The exact procedures to import a 3D model should feel largely familiar if you have imported any models to VCarve in the past, and you can brush up on those procedures with Vectric’s own training materials including orientation, rotation and scaling. The main difference lies with the new positioning and scaling controls which may take some getting used to.

Once your 3D model is imported, it is also a good idea to add some supporting geometry to the two ends of your model so it stays connected for the duration of the carve.

Adding some material connect your material with the stock cylinder

Creating Toolpaths

Once you are happy with your design, you can move on to creating toolpaths for carving. Since we are dealing with an unwrapped cylinder in 2D, all of the usual carving options are available at our disposal such as 2D contouring & V-Carving, or 3D roughing & finishing. The resulting toolpaths will again simply be wrapped around a cylinder to create the final desired cuts.

To improve surface finish, we recommend that you use the “Raster” strategy with a 90 or 270 degree raster angle when creating your finishing toolpaths. This setting lines toolpaths up so that they always cut across the surface of the cylinder and results in less pronounced seams.

Changing finishing toolpath strategy to Raster with either a 90 or 270 degree Raster angle will improve surface finish

Lastly, a note on feed rate since it is interpreted differently on the rotary axis. You should not be surprised that actual carving speed is slower than what is specified. Our recommendation is for you to start with using our MK2 Feeds and Speeds library and make adjustments on the fly with the feedrate override in gSender.

Exporting Toolpaths

To export your toolpaths into a g-code file, you will need to import and use a new post processor that we created for the Vortex. The new processor allows you to use A-axis commands and even allows for tool changes using the M6 command. You can download it with the link below.

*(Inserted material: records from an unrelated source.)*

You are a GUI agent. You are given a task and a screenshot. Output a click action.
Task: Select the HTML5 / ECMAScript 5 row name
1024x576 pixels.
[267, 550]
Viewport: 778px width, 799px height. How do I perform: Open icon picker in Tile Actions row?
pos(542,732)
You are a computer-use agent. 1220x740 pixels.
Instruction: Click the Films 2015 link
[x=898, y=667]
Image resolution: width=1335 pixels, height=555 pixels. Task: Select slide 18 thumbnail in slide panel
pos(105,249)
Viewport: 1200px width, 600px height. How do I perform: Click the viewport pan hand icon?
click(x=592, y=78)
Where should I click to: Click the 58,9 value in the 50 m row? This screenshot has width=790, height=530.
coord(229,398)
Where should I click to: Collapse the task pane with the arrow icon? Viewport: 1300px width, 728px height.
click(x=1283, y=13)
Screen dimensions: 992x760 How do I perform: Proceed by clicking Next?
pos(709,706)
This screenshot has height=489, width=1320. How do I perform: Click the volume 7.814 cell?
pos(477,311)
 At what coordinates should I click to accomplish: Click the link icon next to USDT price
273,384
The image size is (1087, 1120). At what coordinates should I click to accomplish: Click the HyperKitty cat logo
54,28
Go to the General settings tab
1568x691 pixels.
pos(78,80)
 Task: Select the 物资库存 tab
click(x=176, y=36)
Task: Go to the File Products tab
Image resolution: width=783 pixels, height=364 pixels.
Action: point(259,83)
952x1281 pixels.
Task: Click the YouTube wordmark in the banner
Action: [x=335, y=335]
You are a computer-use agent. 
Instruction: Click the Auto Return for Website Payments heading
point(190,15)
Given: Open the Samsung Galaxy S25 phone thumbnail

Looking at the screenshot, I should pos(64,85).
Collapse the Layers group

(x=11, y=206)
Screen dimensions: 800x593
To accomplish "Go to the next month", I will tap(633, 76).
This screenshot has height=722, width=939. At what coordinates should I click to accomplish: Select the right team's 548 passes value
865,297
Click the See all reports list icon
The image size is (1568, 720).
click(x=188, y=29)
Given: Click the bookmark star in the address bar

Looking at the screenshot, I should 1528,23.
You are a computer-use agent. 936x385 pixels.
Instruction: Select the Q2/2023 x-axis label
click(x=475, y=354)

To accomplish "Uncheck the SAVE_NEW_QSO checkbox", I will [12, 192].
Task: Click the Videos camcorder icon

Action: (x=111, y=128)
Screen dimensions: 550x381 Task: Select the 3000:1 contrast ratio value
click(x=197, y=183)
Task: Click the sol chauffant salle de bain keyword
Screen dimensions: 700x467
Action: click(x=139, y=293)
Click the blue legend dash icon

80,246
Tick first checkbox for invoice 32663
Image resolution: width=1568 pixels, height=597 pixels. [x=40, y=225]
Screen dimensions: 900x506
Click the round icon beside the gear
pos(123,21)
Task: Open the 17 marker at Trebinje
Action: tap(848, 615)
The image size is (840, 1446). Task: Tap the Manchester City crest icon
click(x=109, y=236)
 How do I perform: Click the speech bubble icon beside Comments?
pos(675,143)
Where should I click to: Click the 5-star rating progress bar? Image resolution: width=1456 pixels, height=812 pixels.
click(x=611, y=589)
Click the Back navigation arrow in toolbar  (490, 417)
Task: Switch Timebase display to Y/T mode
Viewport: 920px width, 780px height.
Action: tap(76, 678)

Vortex A-axis Post Processor

Post Processor Installation

To install these post processors in Vcarve Desktop, select Install Post-Processor under the Machine tab.

Select the Vortex A-axis Grbl.pp file from your recent download.

Now when you go to save your toolpath, you will be able to select the correct post processor for your rotary project!

Cue gSender

Once you have your g-code file at hand, you will want to bring the exported g-code over to gSender where you will be able to visualise the toolpath you just created.

Rotary toolpath in the main visualizer

A “rotary” mode is also built into gSender, where you will find jog controls for the rotary axis along with options for probing and zeroing the X, Z, and A-axes. When rotary mode is enabled within gSender, this will allow for movements on your A-axis/rotary axis that are up to 8000 mm/min, allowing reasonable feed rates when cutting small diameter stock. You can see that switching the rotary slider sets $111 to 8000 in the firmware tab.

The pages on “Unboxing” and “Your First Project” will better fill the gaps on setting up your Vortex, mounting the material, and establishing a starting point. Assuming all that is already done, that last step should just be to hit “Start” and watch as your design materializes in front of your eyes!